En théorie, l’impôt permet également de redistribuer les ressources sur un même territoire, réduisant les écarts de richesse entre les populations riches et les plus modestes.Or, le mouvement des « gilets jaunes » illustre le divorce que nous constations il y a quelques années entre Paris et la province qui est devenu aujourd’hui le divorce entre quelques grandes villes et le reste de la France c’est-à-dire entre 20 millions d’« urbains » et les 45 millions de « provinciaux ». Avant, il y avait une lutte des classes, aujourd’hui nous sommes entrés dans une lutte des territoires.
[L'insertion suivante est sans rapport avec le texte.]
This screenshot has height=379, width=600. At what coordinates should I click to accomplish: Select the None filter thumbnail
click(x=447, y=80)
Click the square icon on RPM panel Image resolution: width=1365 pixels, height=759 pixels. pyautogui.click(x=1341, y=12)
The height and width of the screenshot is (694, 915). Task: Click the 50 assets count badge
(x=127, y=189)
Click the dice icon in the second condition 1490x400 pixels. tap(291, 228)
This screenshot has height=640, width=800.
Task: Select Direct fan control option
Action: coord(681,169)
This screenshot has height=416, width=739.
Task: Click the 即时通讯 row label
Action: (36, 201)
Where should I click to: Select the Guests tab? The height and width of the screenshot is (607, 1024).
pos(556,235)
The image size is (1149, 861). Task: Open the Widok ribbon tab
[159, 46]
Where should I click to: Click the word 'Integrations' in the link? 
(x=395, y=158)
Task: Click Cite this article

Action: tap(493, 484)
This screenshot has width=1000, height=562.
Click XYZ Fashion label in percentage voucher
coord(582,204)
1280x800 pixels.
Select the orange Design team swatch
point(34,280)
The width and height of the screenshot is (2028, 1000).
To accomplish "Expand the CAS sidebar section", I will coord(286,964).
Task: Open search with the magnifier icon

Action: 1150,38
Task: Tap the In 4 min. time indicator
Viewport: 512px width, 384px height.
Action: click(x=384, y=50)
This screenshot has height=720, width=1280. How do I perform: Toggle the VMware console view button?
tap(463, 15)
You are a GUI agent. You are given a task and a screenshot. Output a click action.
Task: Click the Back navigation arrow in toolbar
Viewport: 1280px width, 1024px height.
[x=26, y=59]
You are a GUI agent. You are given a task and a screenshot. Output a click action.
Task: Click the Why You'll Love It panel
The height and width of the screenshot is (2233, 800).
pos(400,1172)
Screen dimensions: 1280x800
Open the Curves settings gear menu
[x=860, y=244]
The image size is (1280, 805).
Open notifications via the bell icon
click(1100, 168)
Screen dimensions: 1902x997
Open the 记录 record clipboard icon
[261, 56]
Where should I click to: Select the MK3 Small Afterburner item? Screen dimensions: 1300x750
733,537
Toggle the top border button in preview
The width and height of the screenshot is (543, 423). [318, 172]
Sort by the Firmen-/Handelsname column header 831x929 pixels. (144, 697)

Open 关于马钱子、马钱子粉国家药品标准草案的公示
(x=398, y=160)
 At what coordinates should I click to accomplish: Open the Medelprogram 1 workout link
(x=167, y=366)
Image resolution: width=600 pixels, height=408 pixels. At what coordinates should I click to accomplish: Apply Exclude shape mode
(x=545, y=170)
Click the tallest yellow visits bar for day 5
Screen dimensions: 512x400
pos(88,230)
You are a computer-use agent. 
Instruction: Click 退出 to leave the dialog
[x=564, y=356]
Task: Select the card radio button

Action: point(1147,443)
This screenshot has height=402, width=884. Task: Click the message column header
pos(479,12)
Mais, ce n’est pas propre à la France ! Partout, que cela soit aux Etats-Unis, au Royaume-Uni, les métropoles captent la lumière. 
Pour résoudre la situation, certains, partant du constat que moins d’1 résident français sur 2 a payé l’impôt sur le revenu (IR) en 2016, proposent aujourd’hui l’idée d’un IR dès le premier euro afin de recréer du lien avec l’Etat en faisant participer le citoyen - contribuable, même de manière symbolique, aux financements des services publics. Si l’idée est intellectuellement séduisante, les « Gilets Jaunes » ne se plaignent pas de ne pas payer assez d’impôts. Bien au contraire ! De plus, alors que le Gouvernement vient de compléter les salaires avec la prime d’activité, il serait incongru de reprendre, en impôt, une partie de cette prime. N’oublions pas que les raisons pour lesquelles la grande majorité des ménages ne paient pas d’IR sont d’ordre social ou familial. Si vous leur prélevez une somme d’argent, vous leur prélevez du pouvoir d’achat.
En définitive, alors que notre endettement public va s’accroître en 2019, pourquoi continuer à payer l’impôt ? Il faut voir l’impôt comme un choix de modèle de société. S’il peut être vu comme un outil de liberté ou, au contraire, comme un instrument de déresponsabilisation du citoyen, privé de sa possibilité d’agir réellement dans l’intérêt public, il doit aussi être vu, encore plus aujourd’hui, comme un lien permettantde nouer une vie sociale entre tous c’est-à-dire de réconcilier le peuple français avec ses dirigeants. Or, tout ce tissu qui fait qu’il peut y avoir une adhésion populaire a été progressivement déchiré depuis des décennies. Il faut le retisser, mais je crains malheureusement, que ceci ne mette beaucoup de temps.